Collected data entries:
<<<<
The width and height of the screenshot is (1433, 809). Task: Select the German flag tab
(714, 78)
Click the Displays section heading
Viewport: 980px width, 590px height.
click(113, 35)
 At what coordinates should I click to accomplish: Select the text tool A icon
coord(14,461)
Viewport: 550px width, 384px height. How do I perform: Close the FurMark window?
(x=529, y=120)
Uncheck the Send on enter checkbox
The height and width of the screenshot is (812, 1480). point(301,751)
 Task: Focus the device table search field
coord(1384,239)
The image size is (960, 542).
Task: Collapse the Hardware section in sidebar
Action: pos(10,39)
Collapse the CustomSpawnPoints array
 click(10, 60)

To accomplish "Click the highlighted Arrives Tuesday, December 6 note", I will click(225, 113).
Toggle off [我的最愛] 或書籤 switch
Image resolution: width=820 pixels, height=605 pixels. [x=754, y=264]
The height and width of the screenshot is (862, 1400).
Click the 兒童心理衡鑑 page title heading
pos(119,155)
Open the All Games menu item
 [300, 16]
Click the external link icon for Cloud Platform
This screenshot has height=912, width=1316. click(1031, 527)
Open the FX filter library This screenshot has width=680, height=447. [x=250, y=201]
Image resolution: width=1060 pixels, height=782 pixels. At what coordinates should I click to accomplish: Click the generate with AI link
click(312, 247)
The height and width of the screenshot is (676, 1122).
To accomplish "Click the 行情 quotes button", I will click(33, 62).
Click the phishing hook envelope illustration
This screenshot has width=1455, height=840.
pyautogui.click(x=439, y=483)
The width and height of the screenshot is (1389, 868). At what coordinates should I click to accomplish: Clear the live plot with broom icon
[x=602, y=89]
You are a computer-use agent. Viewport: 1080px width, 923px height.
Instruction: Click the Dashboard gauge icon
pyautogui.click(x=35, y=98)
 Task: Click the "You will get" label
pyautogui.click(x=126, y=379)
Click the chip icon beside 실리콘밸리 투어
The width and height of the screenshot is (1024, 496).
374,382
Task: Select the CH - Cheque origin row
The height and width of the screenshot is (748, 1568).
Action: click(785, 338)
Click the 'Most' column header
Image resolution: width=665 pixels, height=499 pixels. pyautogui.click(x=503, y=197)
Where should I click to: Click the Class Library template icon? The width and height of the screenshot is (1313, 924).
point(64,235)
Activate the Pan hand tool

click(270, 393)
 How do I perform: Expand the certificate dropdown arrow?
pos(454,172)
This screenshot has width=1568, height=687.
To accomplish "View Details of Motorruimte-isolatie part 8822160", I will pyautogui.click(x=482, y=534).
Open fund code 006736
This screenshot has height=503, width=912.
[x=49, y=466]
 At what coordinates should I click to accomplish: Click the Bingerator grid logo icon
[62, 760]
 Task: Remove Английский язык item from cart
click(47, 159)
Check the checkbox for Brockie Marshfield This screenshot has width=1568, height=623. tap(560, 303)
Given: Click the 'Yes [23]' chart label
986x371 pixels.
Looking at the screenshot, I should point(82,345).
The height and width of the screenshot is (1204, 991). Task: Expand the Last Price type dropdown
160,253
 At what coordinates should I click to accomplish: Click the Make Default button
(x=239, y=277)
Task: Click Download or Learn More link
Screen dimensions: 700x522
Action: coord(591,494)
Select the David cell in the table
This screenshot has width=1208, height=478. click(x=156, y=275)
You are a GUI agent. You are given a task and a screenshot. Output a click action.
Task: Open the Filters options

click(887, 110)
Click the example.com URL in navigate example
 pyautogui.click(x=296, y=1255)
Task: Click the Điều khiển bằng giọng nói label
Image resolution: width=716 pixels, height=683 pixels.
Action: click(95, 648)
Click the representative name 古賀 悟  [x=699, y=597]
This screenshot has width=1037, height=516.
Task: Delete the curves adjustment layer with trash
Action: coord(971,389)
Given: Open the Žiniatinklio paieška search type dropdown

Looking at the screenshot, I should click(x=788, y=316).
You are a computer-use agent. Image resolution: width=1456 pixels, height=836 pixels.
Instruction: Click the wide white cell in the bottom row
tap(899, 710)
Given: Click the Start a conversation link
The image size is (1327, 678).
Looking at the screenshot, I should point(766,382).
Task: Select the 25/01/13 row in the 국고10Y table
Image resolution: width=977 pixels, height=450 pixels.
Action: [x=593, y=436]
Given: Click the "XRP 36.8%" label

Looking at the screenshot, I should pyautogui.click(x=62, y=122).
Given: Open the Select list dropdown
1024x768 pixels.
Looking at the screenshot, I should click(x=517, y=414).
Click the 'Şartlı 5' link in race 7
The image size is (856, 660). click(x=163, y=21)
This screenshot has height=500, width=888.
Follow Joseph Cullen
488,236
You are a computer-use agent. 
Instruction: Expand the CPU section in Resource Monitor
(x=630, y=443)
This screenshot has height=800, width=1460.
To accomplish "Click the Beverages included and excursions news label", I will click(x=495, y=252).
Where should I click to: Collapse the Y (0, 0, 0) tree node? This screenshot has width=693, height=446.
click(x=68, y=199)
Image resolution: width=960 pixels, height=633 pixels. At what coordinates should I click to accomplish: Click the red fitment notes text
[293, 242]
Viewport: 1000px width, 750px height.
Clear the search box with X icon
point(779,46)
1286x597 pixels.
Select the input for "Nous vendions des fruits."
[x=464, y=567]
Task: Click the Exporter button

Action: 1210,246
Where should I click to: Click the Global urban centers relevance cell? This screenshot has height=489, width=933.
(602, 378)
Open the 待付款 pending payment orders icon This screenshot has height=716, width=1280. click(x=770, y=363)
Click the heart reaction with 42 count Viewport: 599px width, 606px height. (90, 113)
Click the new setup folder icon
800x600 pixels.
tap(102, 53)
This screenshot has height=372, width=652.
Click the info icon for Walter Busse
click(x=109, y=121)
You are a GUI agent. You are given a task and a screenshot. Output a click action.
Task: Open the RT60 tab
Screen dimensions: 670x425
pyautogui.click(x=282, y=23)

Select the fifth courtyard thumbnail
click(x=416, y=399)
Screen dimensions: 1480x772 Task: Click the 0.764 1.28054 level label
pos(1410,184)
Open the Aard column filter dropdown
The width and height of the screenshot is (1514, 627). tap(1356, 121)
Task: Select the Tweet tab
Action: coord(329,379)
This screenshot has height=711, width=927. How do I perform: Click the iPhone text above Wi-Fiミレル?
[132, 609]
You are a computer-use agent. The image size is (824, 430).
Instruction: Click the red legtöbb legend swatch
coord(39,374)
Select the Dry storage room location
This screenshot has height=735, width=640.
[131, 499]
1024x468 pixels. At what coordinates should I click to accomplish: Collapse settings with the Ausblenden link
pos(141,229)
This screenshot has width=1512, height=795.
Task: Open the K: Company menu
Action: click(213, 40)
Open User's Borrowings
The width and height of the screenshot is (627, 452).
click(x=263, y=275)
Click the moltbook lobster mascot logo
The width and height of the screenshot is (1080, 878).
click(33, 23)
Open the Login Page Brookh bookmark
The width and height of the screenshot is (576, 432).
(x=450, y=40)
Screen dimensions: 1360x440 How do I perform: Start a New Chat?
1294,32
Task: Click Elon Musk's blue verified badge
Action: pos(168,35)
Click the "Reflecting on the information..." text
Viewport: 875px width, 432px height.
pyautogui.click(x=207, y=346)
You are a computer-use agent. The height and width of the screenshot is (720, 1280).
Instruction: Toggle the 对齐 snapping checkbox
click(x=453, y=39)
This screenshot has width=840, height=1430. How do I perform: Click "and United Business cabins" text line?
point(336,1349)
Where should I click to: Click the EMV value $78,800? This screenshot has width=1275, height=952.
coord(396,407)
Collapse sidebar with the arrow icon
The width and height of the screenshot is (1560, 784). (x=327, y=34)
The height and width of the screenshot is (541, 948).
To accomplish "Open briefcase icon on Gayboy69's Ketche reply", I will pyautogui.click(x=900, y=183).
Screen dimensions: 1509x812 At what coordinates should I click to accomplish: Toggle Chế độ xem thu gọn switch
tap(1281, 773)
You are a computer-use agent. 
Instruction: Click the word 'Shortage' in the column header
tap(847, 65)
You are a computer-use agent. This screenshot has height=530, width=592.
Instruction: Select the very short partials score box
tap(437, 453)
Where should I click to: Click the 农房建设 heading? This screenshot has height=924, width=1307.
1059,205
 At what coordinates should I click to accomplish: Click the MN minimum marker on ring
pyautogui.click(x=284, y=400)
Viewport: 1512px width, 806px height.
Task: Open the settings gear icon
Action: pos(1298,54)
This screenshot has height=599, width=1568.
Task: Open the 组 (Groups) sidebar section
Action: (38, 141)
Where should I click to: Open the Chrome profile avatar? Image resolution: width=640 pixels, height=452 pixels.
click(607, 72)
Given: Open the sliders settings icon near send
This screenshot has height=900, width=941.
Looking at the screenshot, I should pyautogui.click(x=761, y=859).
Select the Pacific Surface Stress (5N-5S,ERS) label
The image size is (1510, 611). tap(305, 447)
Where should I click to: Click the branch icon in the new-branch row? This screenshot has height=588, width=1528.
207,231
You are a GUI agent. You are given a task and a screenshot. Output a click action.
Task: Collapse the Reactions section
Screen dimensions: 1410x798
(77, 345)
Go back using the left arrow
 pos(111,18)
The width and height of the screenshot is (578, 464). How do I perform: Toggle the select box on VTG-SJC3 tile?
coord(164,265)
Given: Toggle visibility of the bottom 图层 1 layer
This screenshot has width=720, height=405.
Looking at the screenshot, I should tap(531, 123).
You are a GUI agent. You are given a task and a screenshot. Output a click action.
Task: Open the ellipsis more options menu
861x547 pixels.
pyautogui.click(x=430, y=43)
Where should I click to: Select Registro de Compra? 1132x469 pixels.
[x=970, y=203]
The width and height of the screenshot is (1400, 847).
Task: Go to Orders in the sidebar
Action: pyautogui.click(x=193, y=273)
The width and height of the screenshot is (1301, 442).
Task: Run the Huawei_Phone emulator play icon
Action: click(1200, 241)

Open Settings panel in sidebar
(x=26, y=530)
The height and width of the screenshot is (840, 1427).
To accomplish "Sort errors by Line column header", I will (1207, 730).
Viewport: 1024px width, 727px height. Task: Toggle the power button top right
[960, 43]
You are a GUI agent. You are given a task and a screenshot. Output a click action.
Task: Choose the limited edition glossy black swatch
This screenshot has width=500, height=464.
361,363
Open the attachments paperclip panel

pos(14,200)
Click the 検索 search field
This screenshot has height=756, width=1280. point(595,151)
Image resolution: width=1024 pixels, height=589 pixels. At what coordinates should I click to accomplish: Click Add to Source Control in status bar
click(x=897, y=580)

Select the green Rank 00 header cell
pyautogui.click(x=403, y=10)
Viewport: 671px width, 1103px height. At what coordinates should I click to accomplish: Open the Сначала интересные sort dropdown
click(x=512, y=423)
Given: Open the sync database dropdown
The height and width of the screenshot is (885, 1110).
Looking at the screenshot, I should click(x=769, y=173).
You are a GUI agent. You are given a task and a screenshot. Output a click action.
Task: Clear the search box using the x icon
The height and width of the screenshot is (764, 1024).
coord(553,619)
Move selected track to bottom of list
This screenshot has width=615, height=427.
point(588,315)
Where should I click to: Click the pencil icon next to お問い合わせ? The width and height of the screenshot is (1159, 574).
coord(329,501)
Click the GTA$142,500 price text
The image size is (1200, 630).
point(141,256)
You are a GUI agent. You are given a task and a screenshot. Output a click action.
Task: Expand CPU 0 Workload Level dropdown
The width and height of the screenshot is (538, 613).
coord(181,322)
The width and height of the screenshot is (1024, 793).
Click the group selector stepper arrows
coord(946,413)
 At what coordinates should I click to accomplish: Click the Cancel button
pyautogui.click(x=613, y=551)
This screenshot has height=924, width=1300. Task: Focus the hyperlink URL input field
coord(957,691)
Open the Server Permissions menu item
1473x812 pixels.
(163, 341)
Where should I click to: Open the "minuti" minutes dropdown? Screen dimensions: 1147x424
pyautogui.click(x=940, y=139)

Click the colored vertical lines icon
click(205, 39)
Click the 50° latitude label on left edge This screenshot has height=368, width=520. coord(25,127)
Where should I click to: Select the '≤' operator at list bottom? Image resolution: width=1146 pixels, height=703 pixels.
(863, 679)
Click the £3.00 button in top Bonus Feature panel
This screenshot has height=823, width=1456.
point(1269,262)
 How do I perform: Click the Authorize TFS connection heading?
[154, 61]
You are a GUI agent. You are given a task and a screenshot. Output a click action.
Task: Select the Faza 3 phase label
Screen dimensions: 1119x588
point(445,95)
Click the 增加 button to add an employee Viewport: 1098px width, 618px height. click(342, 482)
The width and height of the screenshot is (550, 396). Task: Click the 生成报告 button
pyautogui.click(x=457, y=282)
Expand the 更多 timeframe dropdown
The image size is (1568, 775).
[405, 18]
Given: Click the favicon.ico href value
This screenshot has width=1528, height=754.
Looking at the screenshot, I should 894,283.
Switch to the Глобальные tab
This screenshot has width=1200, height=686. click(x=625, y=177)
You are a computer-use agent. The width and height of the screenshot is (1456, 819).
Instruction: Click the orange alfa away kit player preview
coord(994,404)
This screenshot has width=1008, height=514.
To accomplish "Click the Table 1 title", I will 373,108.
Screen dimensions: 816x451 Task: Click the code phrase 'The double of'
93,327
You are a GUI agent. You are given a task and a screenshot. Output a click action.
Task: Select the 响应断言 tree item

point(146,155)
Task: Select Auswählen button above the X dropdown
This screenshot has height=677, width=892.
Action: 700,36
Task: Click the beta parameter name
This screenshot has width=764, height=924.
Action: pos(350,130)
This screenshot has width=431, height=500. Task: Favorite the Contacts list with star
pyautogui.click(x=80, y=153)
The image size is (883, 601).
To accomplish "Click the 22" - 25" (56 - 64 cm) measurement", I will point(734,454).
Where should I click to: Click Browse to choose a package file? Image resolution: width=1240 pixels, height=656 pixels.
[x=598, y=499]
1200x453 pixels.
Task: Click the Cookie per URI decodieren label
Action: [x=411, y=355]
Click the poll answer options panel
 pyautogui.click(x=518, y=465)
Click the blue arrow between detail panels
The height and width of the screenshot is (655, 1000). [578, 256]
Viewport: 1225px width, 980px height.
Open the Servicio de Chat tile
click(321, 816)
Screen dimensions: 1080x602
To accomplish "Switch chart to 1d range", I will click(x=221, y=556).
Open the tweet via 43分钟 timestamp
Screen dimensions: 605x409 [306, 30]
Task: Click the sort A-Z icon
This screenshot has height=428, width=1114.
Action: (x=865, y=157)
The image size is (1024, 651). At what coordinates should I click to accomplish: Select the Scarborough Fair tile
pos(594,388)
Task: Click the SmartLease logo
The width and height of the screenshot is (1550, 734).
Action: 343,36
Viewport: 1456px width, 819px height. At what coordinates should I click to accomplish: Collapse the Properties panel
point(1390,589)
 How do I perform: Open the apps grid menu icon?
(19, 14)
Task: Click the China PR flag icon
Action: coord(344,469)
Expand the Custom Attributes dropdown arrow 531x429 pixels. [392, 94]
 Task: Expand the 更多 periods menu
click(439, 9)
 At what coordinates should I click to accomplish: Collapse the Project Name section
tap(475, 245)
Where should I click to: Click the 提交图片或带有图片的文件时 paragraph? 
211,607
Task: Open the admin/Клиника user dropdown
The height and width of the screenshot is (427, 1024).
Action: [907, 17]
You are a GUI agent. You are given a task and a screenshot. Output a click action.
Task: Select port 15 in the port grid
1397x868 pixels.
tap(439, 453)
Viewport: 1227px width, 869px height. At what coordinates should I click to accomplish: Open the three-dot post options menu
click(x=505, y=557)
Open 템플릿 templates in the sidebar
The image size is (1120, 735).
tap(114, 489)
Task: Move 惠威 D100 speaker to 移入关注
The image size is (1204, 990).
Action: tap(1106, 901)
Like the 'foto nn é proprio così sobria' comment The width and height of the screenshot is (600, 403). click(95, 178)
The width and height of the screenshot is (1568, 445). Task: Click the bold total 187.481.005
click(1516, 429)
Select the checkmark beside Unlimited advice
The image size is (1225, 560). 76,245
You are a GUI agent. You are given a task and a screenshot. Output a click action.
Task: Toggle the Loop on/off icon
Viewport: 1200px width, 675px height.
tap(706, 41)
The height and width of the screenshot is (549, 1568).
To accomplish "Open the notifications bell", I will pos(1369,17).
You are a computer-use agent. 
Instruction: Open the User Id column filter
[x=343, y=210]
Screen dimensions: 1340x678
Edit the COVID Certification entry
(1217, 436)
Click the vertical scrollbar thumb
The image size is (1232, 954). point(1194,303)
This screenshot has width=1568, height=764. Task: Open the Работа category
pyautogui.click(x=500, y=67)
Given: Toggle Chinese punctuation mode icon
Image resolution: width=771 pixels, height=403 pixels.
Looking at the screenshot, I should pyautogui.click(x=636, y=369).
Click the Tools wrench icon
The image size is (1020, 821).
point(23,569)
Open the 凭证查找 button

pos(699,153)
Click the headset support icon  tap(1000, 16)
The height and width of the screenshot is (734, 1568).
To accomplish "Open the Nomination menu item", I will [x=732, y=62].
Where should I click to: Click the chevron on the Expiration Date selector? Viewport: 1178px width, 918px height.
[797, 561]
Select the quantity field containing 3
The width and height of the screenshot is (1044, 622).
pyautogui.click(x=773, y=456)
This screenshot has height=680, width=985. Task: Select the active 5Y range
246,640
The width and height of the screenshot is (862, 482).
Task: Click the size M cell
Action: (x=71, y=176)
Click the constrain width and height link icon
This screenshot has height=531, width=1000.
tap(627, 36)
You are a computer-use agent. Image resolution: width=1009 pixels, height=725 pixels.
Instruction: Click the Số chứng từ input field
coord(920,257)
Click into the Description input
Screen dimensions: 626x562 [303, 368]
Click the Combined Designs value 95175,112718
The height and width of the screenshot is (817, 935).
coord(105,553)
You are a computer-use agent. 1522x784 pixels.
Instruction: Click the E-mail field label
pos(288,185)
>>>>
**Goal of the exercise:** Filter the entries above and keep only the lines with the word "chart".

**Solution to this problem:**
Given: Click the 'Yes [23]' chart label
To accomplish "Switch chart to 1d range", I will click(x=221, y=556).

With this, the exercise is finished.